▶ Document excerpt:
What’s more, a special commission, appointed by Pope John XXIII and expanded by Paul VI to advise on the question of contraception, was reported to have advocated a change in the teaching.

Those who anticipated such a rollback were sorely disappointed with the 1968 encyclical.

Arguing from natural law, Humanae Vitae upheld the principle that “every conjugal act must remain open to the transmission of life.” Catholicism has traditionally taught that the sexual act in marriage has both a unitive purpose and a procreative purpose. It is unitive because it is a sign of the marital union, an exclusive and lifelong commitment of selfgiving love; and it is preeminently procreative because by its very nature it is ordered to the creation of new life.

These purposes also provide the foundation for a large body of Catholic moral teaching. The unitive dimension means sexual expression must be reserved to husband and wife, and that they remain faithful until death. The procreative dimension means a couple cannot interrupt or place artificial barriers to the process of generating life. In plainer terms, that excludes not only abortion and sterilization, but also the birth-control pill, contraceptive devices, and any action “specifically intended to prevent procreation—whether as an end or as a means.”

Some critics predicted Humanae Vitae would collapse under opposition and that papal authority itself would be undermined. But Pope Paul also predicted a few things of his own — consequences for what might happen if the use of artificial contraception were to become widespread.


A half-century later, it seems Paul VI was right and his critics wrong: the teaching and the papacy have survived, and Paul is often called “prophetic” for the accuracy of his warnings.

He warned in Humanae Vitae that contraception could “open wide the way for marital infidelity and a general lowering of moral standards,” particularly for young people. He believed contraception would lead to the objectification of women, whereby a man would “forget the reverence due to a woman” and reduce her to “a mere instrument for the satisfaction of his own desires.” Governments might impose contraceptive measures on their citizens. It is not too challenging to find illustrations of these consequences today.

Humanae Vitae also states that married love requires responsible parenthood, which itself means “an awareness of, and respect for” natural biological processes, using reason and will to exercise self-discipline over “innate drives and emotions,” and “due respect for moral precepts.”

Couples who have “serious reasons” for avoiding pregnancy, therefore, may licitly take advantage of the natural cycles of the woman’s fertility and choose to engage in sexual intercourse only during her infertile days. Such morally acceptable methods today are collectively described as “natural family planning.”

▶ Exercise tasks:
1. According to the Humanae Vitae excerpt, what does the procreative dimension exclude? List every item the text names.
2. In the Humanae Vitae excerpt, which popes appointed and expanded the special commission on contraception?
3. Rewrite the stretch of the Humanae Vitae excerpt from "What’s more, a" through "the 1968 encyclical.", using "panel" in place of "commission".

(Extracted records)
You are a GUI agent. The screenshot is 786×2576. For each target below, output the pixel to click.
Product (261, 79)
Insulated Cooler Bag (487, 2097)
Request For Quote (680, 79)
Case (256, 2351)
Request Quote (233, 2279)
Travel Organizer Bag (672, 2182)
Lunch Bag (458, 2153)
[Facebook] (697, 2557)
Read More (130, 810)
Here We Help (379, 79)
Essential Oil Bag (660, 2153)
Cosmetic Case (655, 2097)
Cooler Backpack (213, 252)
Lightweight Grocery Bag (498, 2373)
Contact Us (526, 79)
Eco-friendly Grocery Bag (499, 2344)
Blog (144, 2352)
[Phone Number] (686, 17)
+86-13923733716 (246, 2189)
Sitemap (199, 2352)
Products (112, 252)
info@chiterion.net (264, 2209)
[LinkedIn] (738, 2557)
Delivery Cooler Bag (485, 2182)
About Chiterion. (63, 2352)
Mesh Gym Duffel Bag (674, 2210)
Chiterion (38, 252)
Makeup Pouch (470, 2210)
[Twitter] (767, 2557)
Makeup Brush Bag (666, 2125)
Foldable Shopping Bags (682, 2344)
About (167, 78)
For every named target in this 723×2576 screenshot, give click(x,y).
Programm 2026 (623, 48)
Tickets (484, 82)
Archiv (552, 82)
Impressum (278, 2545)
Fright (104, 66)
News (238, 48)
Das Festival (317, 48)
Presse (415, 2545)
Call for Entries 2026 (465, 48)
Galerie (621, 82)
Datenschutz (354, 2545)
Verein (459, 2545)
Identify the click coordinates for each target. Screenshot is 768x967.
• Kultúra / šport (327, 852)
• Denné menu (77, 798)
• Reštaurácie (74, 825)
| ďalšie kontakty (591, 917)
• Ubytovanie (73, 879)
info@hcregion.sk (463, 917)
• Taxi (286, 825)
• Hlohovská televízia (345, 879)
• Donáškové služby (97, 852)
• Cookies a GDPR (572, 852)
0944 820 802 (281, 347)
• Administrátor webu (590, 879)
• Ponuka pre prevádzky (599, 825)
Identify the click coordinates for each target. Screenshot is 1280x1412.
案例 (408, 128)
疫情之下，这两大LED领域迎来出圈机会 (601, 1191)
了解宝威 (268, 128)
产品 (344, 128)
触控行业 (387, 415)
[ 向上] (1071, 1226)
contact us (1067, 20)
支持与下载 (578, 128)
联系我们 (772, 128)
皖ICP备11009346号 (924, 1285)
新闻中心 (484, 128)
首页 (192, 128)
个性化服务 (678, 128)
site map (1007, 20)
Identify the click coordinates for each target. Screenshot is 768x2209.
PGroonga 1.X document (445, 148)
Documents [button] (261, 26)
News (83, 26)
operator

▶ Results of the exercise:
1.
- Abortion
- Sterilization
- The birth-control pill
- Contraceptive devices
- Any action "specifically intended to prevent procreation—whether as an end or as a means"

2. Pope John XXIII appointed it, and Paul VI expanded it.

3.
What’s more, a special panel, appointed by Pope John XXIII and expanded by Paul VI to advise on the question of contraception, was reported to have advocated a change in the teaching.

Those who anticipated such a rollback were sorely disappointed with the 1968 encyclical.